We also spent time with pen-and-paper, rewriting our core equations until the inner step reduced to a combination of integer operations and fused-multiply-add (FMA) updates.
It’s a good reminder that performance often comes not from clever tricks, but from disciplined data layout and from predictable control flow.
Predictability Over Dynamism
C gives us that predictability. We avoid dynamic memory wherever possible, and we don’t rely on garbage collection, reference counting, or hidden allocators. Every object’s lifetime is explicit: if it’s allocated, we know when, why, and how much.
This constraint forces discipline. By designing our system around stable structures, we eliminated entire classes of bugs. It’s a relief to know exactly what the program is doing, at every moment. This engine runs every training job and on nearly every API query — across multiple servers and clouds, wherever data needs to be processed. Despite the code’s complexity and its central role in everything we do, in practice we don’t worry about it at all; it’s by far the most solid part of our entire stack.

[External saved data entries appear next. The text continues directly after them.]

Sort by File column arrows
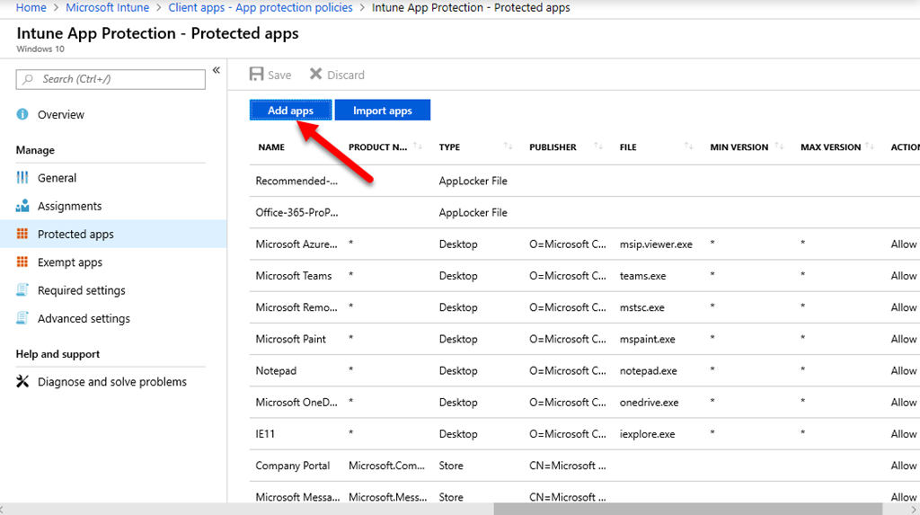 (x=689, y=147)
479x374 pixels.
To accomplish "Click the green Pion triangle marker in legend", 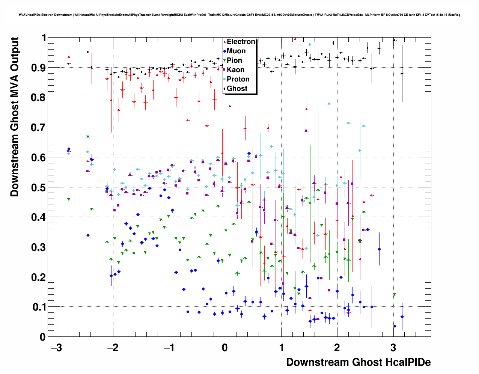I will pyautogui.click(x=224, y=61).
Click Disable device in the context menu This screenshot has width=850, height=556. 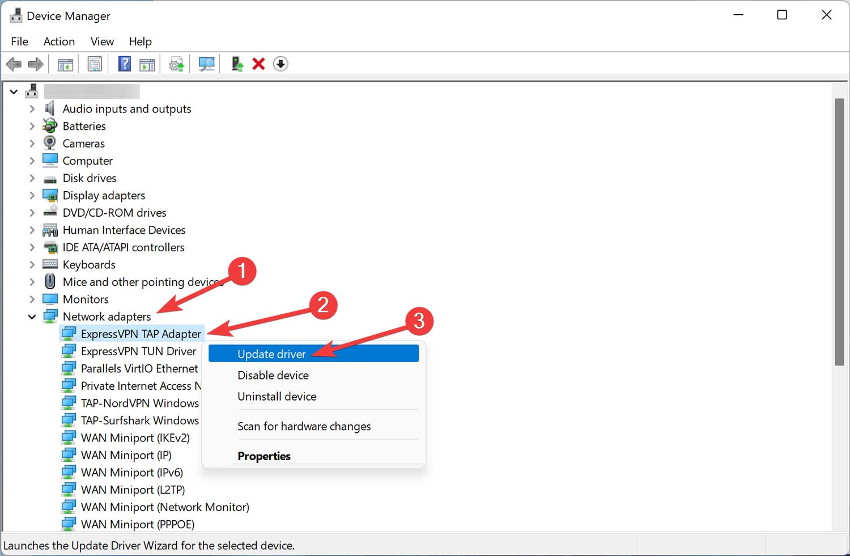click(x=273, y=375)
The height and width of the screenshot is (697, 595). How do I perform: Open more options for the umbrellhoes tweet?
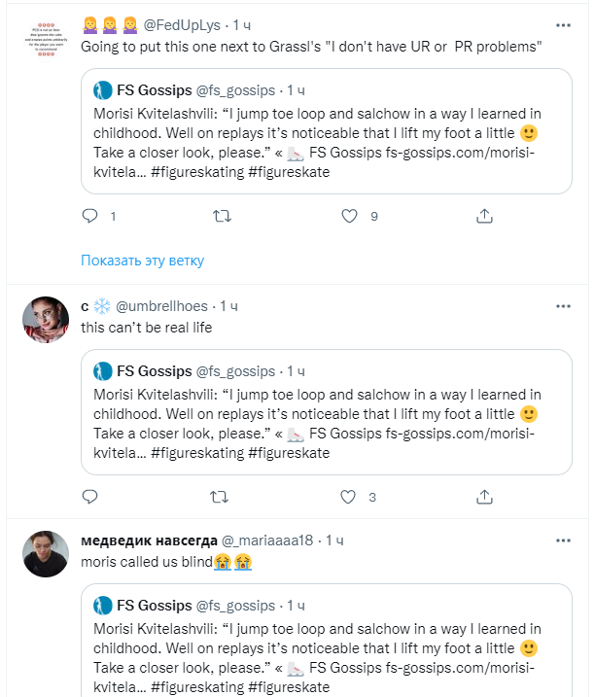coord(563,305)
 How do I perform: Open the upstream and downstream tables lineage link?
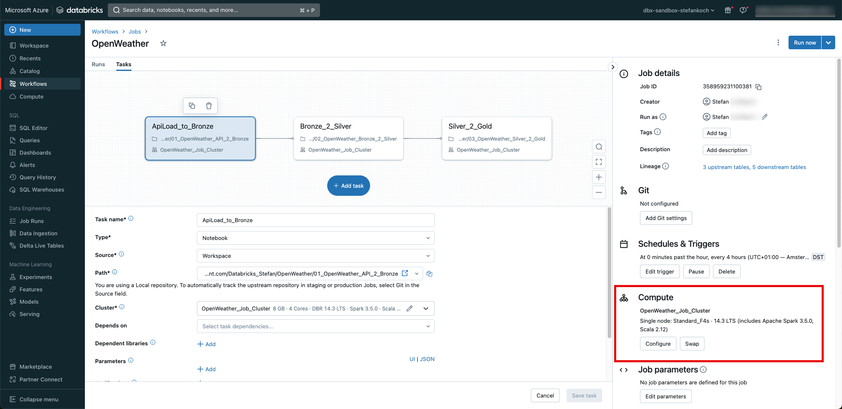754,167
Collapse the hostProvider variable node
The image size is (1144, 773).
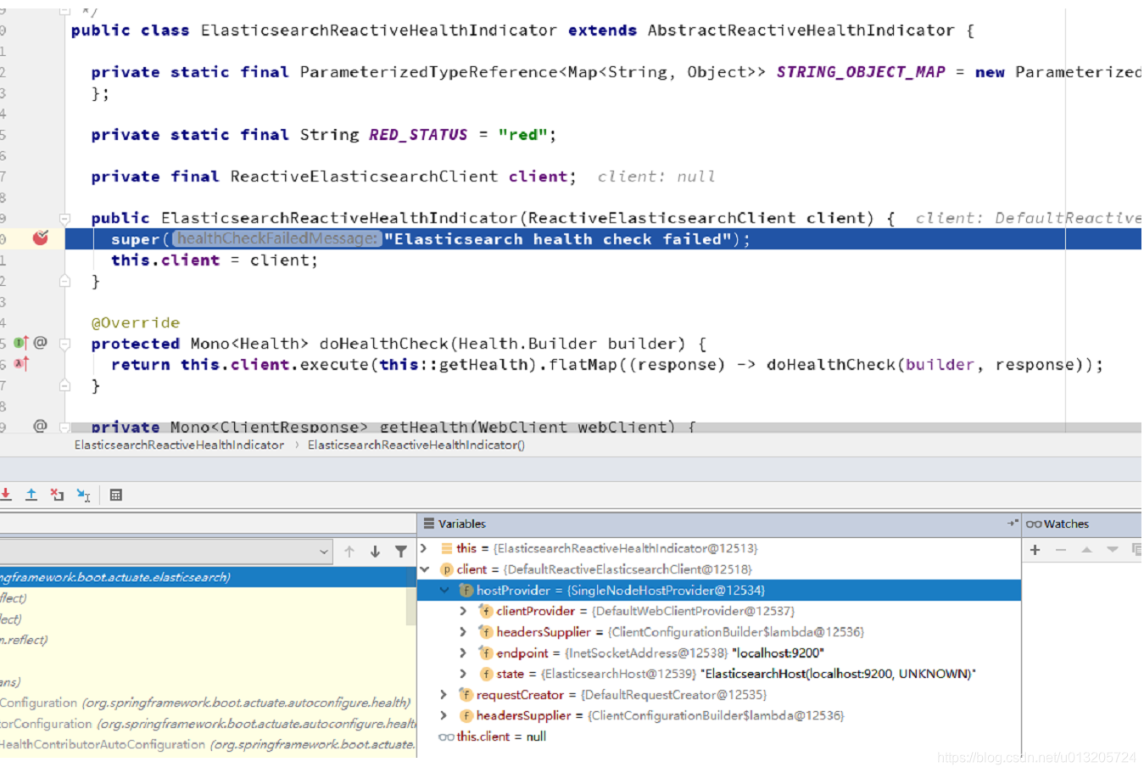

Simple to Teach, Simple to Learn
The language has a reputation for being difficult, but in our experience the opposite is true: we have found C to be very easy to teach. Its syntax is small, its standard library is compact, and its semantics are straightforward once you understand memory. Moreover, everything in the language corresponds to something concrete: there are values, pointers, blocks of memory, and function calls. We’ve found that, if someone has a background in mathematics, he or she can start writing great C code in less than a week.
There’s very little to hide or to abstract away. The same directness that makes C efficient for machines also makes it clear for novice programmers. At the same time, LLVM and Clang make advanced work very pleasant. Their static analyzers and sanitizers give us the same visibility we’d expect in a higher-level language, but without sacrificing control.
The Performance of Clarity
We didn’t choose C out of nostalgia. We chose it because, for our problem, clarity and performance turned out to be the same thing.
C makes our models transparent. It forces us to express every dependency, every allocation, every update explicitly — and it rewards that discipline with speed. C’s direct memory model helped us write good code by keeping cause and effect visible: when something is slow, you can see exactly why, and fix it.
Abstraction often promises efficiency, but in our experience it can deliver complexity instead. We’ve found that the simplest tools — when used judiciously — can be the most efficient. C may be old, but it remains a language of great clarity and power.